I began reading about Witchcraft when I was in my early teens. I remember my introduction, the first book I picked up. It was at some store in the mall, and was Raymond Buckland’s Complete Book of Witchcraft. This book is now a classic and I still have mine, though it is so beat up…..
When I purchased this book, I knew that my father would protest. I knew that it was necessary to hide it from him. He, being a fundamentalist Christian preacher, he was of the close-minded sort. I knew that my interest in anything other than his brand of Christianity. I essentially was saying “F#%* You!
At first when I bought the book it may have been an act of rebellion, but as I began to read about it, I found it intriguing. Parts of it truly resonated with me. I began to dig deeper, knowing that it was something I was interested it “trying out.”
I knew that my father’s house was not a place that I could learn freely. Information was guarded in the hopes that we would not be led astray. However, I never believed that my school would be hostile toward my pursuit of new information.
I lugged the book with me to school. I was an honor student with good grades. I was feature editor of our school newspaper, and I hung out with every “type” of person. I had always held school as sacred and a place where I could explore information and, ultimately, learn. I could not have been more wrong.

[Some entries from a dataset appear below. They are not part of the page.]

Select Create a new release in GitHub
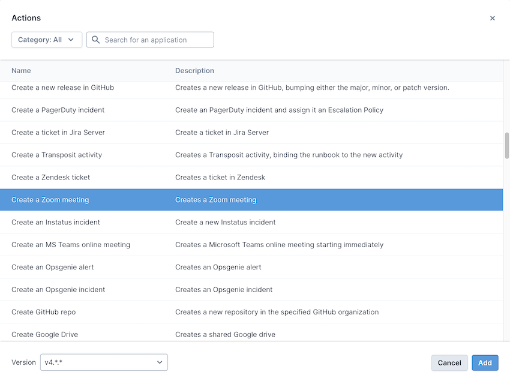510x381 pixels. pyautogui.click(x=62, y=88)
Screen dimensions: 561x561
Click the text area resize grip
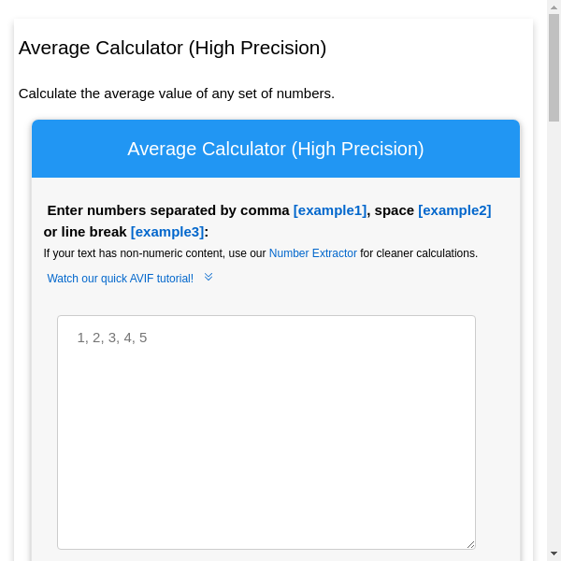470,544
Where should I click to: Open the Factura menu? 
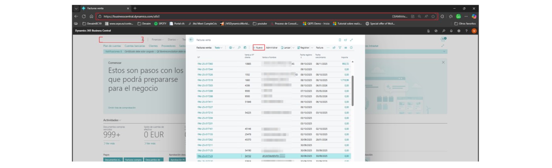point(319,47)
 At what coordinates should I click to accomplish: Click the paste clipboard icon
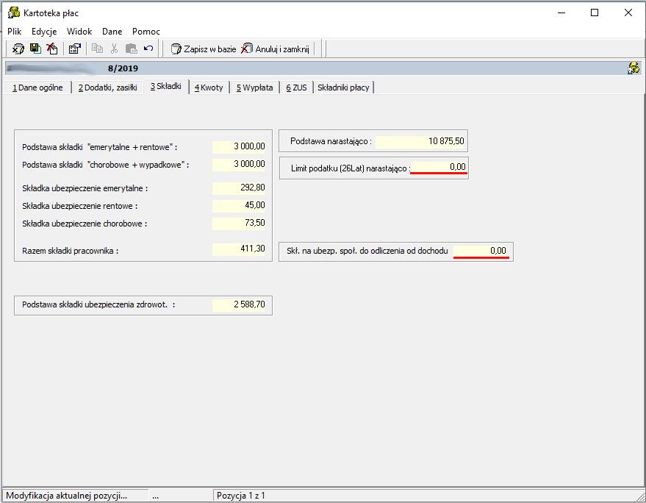(x=131, y=49)
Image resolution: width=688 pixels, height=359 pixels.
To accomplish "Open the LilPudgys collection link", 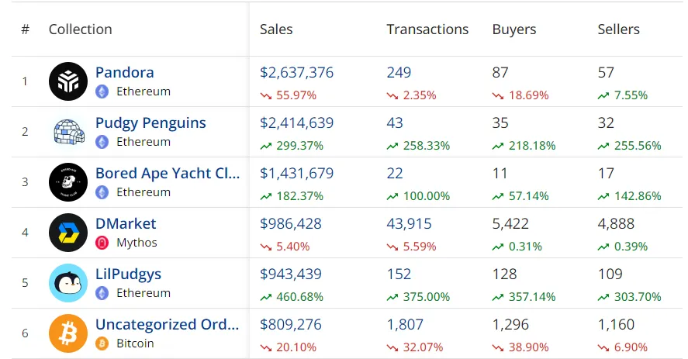I will tap(128, 274).
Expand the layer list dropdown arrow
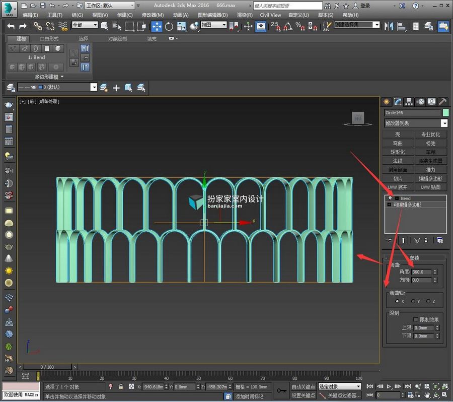453x402 pixels. 94,87
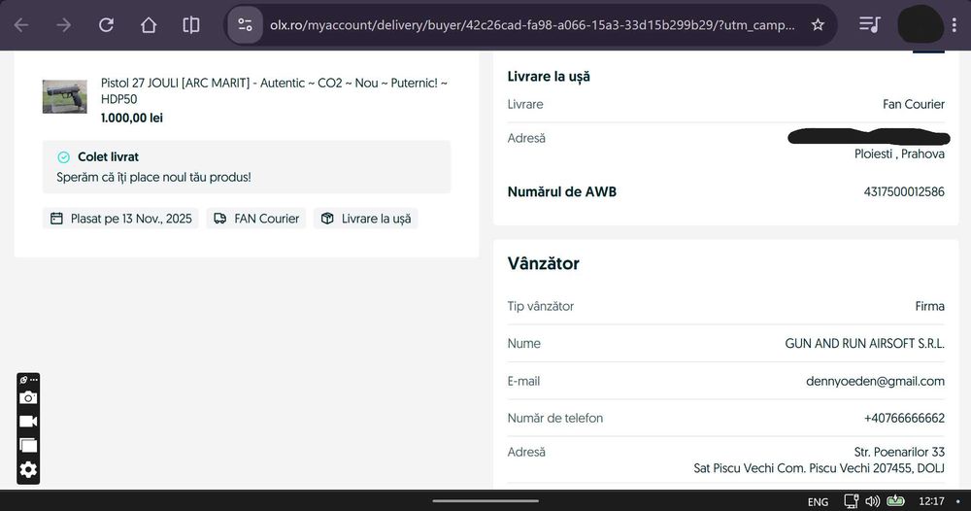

One day as I was reading my book, a student caught site of it and ripped it from my hands (literally ripping the cover). She ran to the front of the room and gave it to the teacher. I was angry and asked for it back. The teacher was mortified, after looking at the book, and told me to sit down and that I could get it from the principal.
That day, after school, I had to do the Walk of Shame, right to the principal’s office. There she proceeded to lecture me on “good decisions.” She told me that she had half a mind to call my father, which really did frighten me. Eventually, though, she did give it back to me only on the condition that I not bring it to school. She said that such an act was “disruptive,” as if I had intentionally caused a commotion by reading a book in class.
This incident showed me how fear is bred into us; how people fear indiscriminately. They allow hearsay to dictate their beliefs without ever delving deeply and finding the truth of or about what they are being asked or told to fear. I realized that by studying Witchcraft and other Forbidden Knowledge, whether I liked it or not, I was in a sense saying FTW!